begin Dataset extract
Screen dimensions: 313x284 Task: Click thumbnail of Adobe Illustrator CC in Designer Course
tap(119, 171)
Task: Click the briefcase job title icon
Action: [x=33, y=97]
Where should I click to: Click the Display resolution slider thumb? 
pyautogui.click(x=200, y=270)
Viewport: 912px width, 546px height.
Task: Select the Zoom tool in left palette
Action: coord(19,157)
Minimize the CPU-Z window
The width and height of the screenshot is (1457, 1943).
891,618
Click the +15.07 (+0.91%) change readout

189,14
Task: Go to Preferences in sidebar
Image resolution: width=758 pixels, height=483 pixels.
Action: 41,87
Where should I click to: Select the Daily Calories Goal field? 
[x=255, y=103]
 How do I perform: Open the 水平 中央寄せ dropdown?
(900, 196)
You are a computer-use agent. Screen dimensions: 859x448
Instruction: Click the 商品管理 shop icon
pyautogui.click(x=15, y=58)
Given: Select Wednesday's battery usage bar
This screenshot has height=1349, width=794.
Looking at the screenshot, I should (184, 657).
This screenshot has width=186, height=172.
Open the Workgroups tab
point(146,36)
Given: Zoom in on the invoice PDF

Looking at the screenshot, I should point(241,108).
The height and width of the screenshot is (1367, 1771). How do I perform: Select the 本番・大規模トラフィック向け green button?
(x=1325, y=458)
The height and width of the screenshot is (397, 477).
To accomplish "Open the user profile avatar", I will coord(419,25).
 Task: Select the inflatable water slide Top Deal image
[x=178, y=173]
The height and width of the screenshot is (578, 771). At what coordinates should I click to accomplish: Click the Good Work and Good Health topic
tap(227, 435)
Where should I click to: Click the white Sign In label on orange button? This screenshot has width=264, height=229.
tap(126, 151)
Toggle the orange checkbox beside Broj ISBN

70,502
end Dataset extract
Rewrite the lines above, changing "Daily Calories Goal" to "Weekly Calories Goal" and leaving everything else as it is.

# The reply
Screen dimensions: 313x284 Task: Click thumbnail of Adobe Illustrator CC in Designer Course
tap(119, 171)
Task: Click the briefcase job title icon
Action: [x=33, y=97]
Where should I click to: Click the Display resolution slider thumb? 
pyautogui.click(x=200, y=270)
Viewport: 912px width, 546px height.
Task: Select the Zoom tool in left palette
Action: coord(19,157)
Minimize the CPU-Z window
The width and height of the screenshot is (1457, 1943).
891,618
Click the +15.07 (+0.91%) change readout

189,14
Task: Go to Preferences in sidebar
Image resolution: width=758 pixels, height=483 pixels.
Action: 41,87
Where should I click to: Select the Weekly Calories Goal field? 
[x=255, y=103]
 How do I perform: Open the 水平 中央寄せ dropdown?
(900, 196)
You are a computer-use agent. Screen dimensions: 859x448
Instruction: Click the 商品管理 shop icon
pyautogui.click(x=15, y=58)
Given: Select Wednesday's battery usage bar
This screenshot has height=1349, width=794.
Looking at the screenshot, I should (184, 657).
This screenshot has width=186, height=172.
Open the Workgroups tab
point(146,36)
Given: Zoom in on the invoice PDF

Looking at the screenshot, I should point(241,108).
The height and width of the screenshot is (1367, 1771). How do I perform: Select the 本番・大規模トラフィック向け green button?
(x=1325, y=458)
The height and width of the screenshot is (397, 477).
To accomplish "Open the user profile avatar", I will coord(419,25).
 Task: Select the inflatable water slide Top Deal image
[x=178, y=173]
The height and width of the screenshot is (578, 771). At what coordinates should I click to accomplish: Click the Good Work and Good Health topic
tap(227, 435)
Where should I click to: Click the white Sign In label on orange button? This screenshot has width=264, height=229.
tap(126, 151)
Toggle the orange checkbox beside Broj ISBN

70,502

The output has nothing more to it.